**** Textauszug

Oberbürgermeister Dr. Wingenfeld hatte am Mittwoch beim Empfang schon darauf hingewiesen, dass das wunderschöne Spätsommerwetter dem Einsatz von Dr. Thomas Heiler und seinem Team im Kulturamt zu verdanken sei. Also, lieber St. Petrus-Thomas Heiler, sehr gut gemacht – schöner hätte es ja kaum sein können. Ideales Wetter für alle Exkursionen, egal ob sie in die Rhön, die Fasanerie, Point Alpha oder die LGS führten.

Ein großes Danke vorneweg

Vermutlich machen sich die wenigsten Gedanken darüber, wie anspruchsvoll die Planung und Logistik dieser Woche tatsächlich war. Viele, viele Details mussten geklärt werden, und oft war es eben nicht mit einem einmaligen Telefonat getan. Das ging von Fragen wie ‚Wann öffnen wir das Archiv und wer ist als Ansprechpartner da?‘ über ‚Wo bekommen wir koscheres Essen her?‘ bis zu ‚Wo können die Morgengebete und die Sabbat-Feier stattfinden?‘ oder ‚Wer holt unsere Gäste am frühen Montagmorgen am Flughafen ab?‘ Für alles fanden sich Antworten und Lösungen, auch, weil alle, die mithalfen, so viel Engagement mitbrachten. Gerade das Archiv entwickelte sich zum Hotspot – denn viele wollten nach Vorfahren suchen und Stammbäume ansehen.

Die Fragen stimmten mich auf andererseits aber auch sehr nachdenklich, denn sie machen auf organisatorischer Ebene klar, was für ein Riesenverlust die Zerstörung der hiesigen jüdischen Gemeinde in der Zeit des Nationalsozialismus war, deren Nachwirkungen bis heute zu spüren sind. Menschen wurden deportiert und getötet, Synagogen zerstört, und natürlich auch die gesamte Infrastruktur der jüdischen Gemeinde. Lebt man heute in einer Großstadt, findet man als jüdischer Mensch in der Regel, was man braucht – aber hier?

Ernstes und Heiteres

Wenn ich die Woche vor meinem inneren Auge Revue passieren lasse, dann tauchen Gesprächsfetzen, Bilder, Menschen auf – ernste und heitere Themen vermischen sich. Sitzt man in einer Runde mit jüdischen Menschen, wird die Causa Aiwanger anders bewertet, ernster, und mit mehr Angst, was sie womöglich auslösen könnte. Sind wir an einem Punkt, an dem die Relativierung der Verbrechen des Nationalsozialismus wieder salonfähig wird, auch jenseits rechter Kreise? Wird Ausgrenzung wieder zu einem politischen Mittel? Wieso nimmt die Politik erneut Zuflucht zu "wir hier" und "die da"? Wieso reißt sie neue, alte Gräben auf?

********
**** Bereitgestellte Daten

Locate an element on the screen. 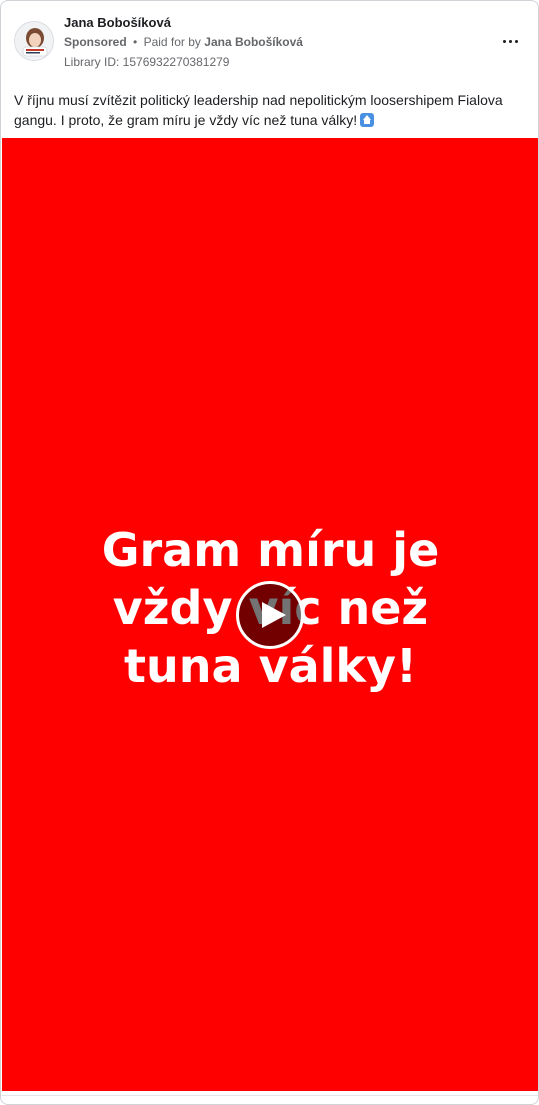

********

**Arbeitsauftrag**
Wessen Einsatz war das Spätsommerwetter laut dem Textauszug zu verdanken?

**Ergebnis**
Dem Einsatz von Dr. Thomas Heiler und seinem Team im Kulturamt.